La noirceur est encore accentuée par le lieu et le temps. En terre de feu, au bout de la Patagonie, autant dire au bout du monde, et à la frontière entre fin du dix-neuvième siècle et début du vingtième, c’est-à-dire à la toute fin du western, alors que les villes, déjà, se sont rangées dans une autre civilisation.

Dès lors, David B. peut infiltrer ses thématiques habituelles, le passé désiré comme un refuge qui s’enfuit pourtant loin de nous, et l’ombre d’une religion qui pèse dans la conscience de tous les hommes. Au fur et à mesure du récit, sans que s’éclairent vraiment les motivations de chacun, commence à se faire jour un mysticisme pluriel, des croyances concurrentes qui rentrent en conflit en même temps que les hommes.

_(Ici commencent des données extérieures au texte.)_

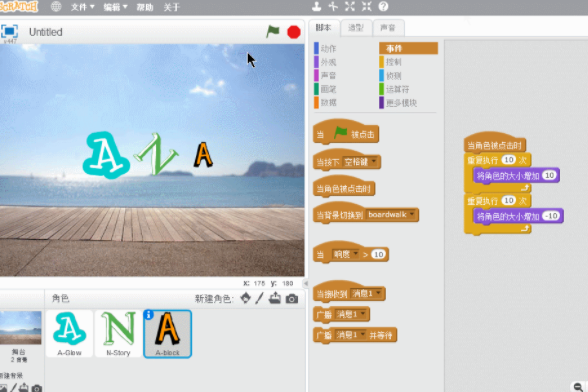This screenshot has height=392, width=588.
Task: Upload sprite from file icon
Action: (275, 298)
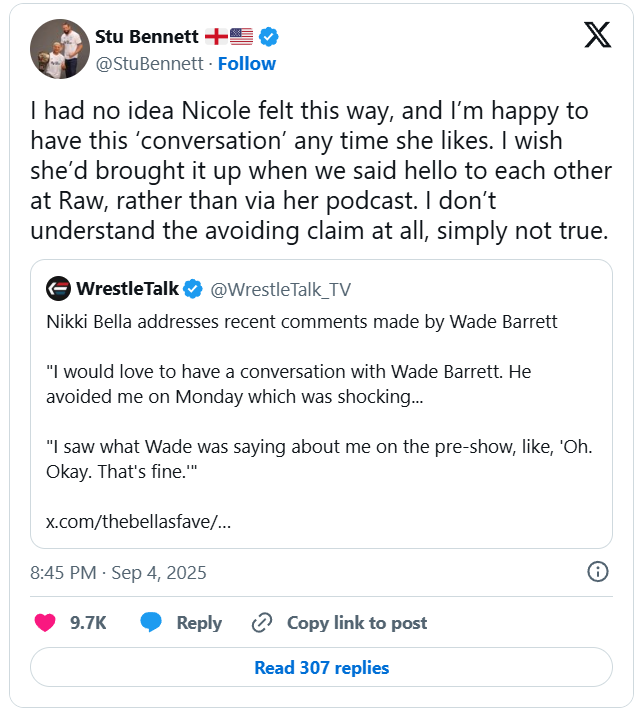The image size is (641, 717).
Task: Open the Stu Bennett display name
Action: point(146,37)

La multiplication des personnages et des obscurités démobilise légèrement la narration, très forte dans les premières pages. Mais les tensions demeurent et les dialogues sont souvent savoureux. Micol, pour sa part, assure un réalisme sombre impressionnant, particulièrement à l’aise dans les plans d’ensemble.
Parmi cette noirceur dispersée, on ne sait pas trop où l’aventure nous mène. Ce qui est certain, c’est qu’on y retrouve bel et bien la marque des grands.

Clément Lemoine
( Mis en ligne le 20/05/2008 )
Droits de reproduction et de diffusion réservés © Parutions 2024



www.parutions.com

(fermer cette fenêtre)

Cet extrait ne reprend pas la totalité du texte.